RECORD EXTRACTS:

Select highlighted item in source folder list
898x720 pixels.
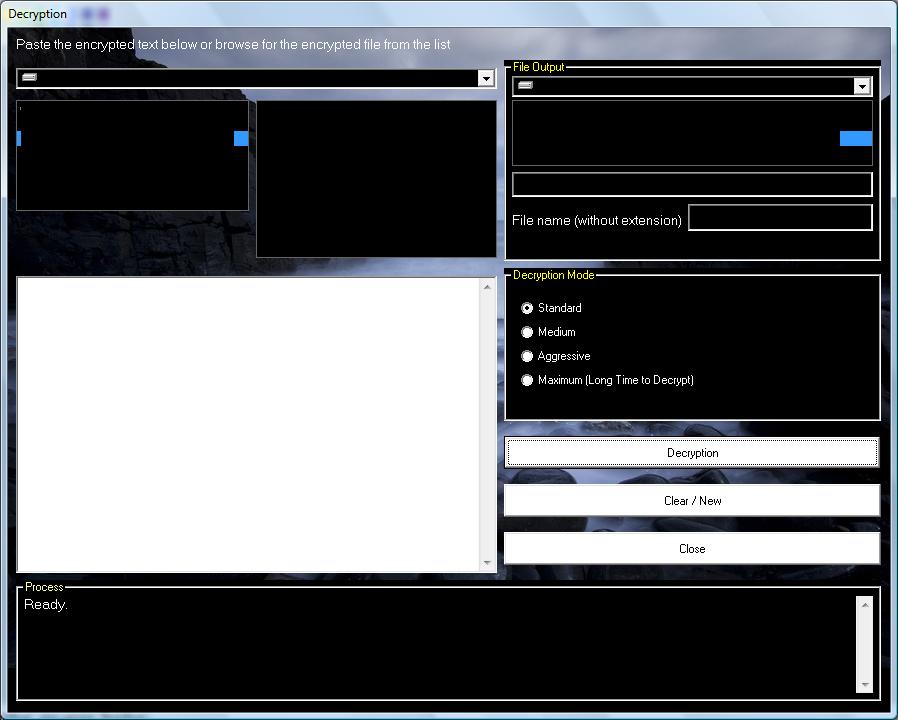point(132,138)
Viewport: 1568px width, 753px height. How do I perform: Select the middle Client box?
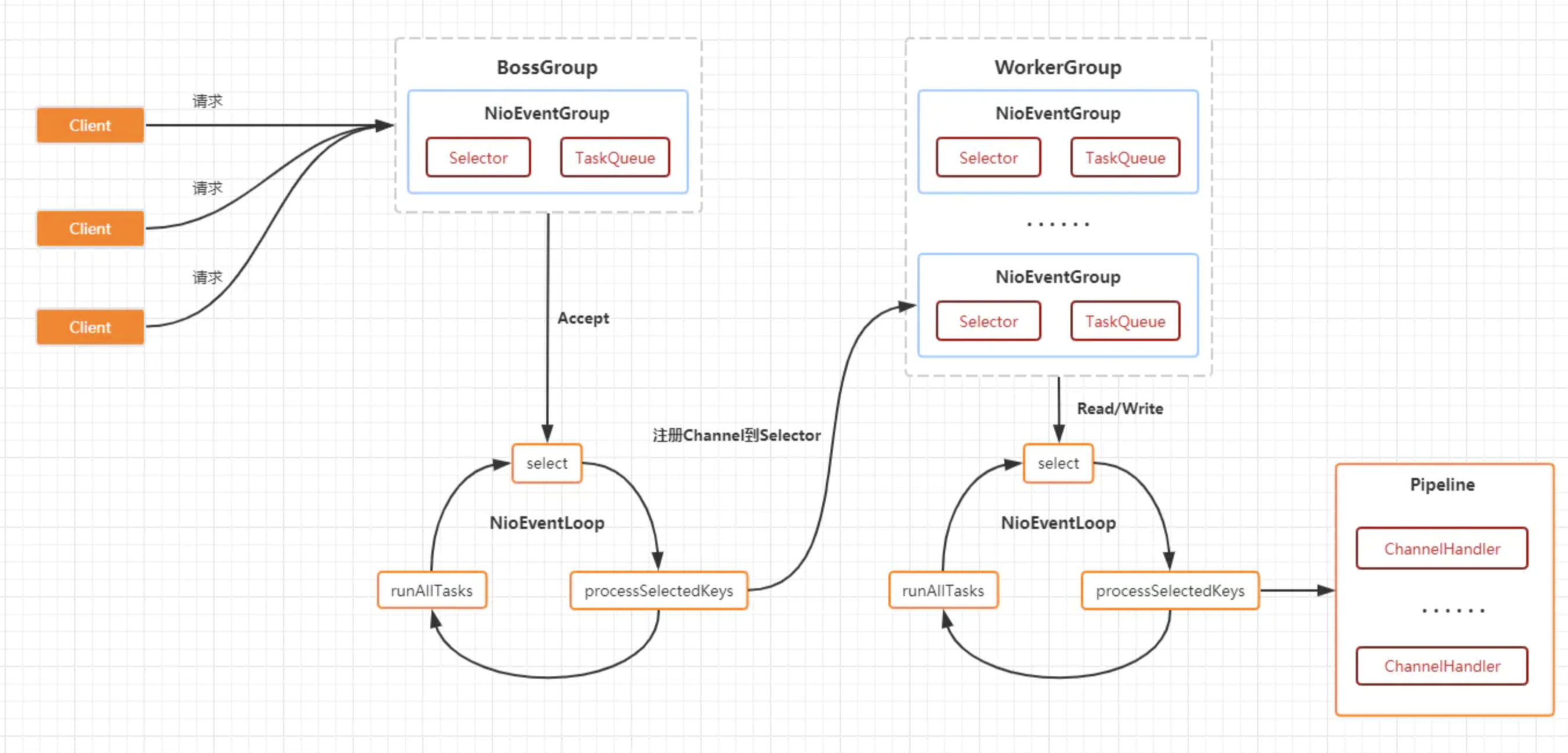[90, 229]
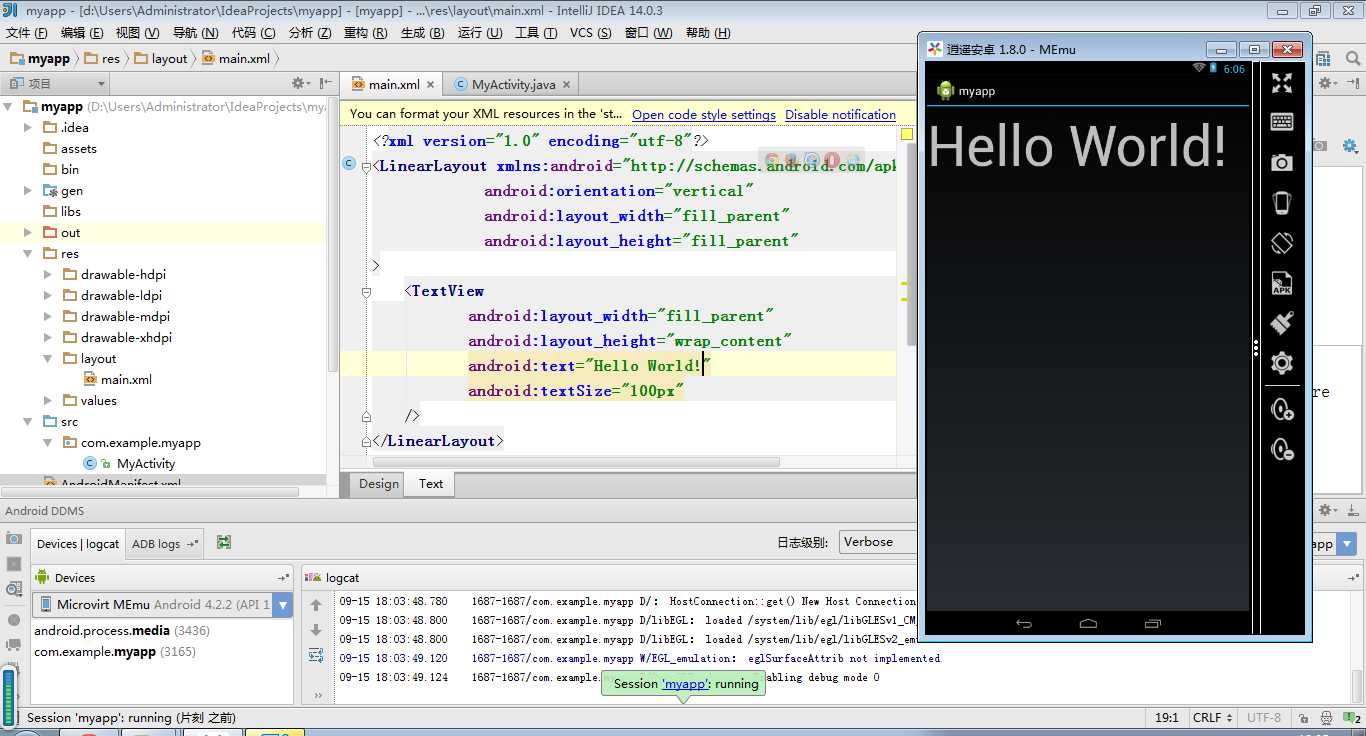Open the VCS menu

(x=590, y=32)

EXERCISE PROMPT: Pull out the text lines from every item above, character for character, and omit the pictures.

FINAL ANSWER:
Select highlighted item in source folder list
898x720 pixels.
point(132,138)
Viewport: 1568px width, 753px height. How do I perform: Select the middle Client box?
[90, 229]
Open the VCS menu

(x=590, y=32)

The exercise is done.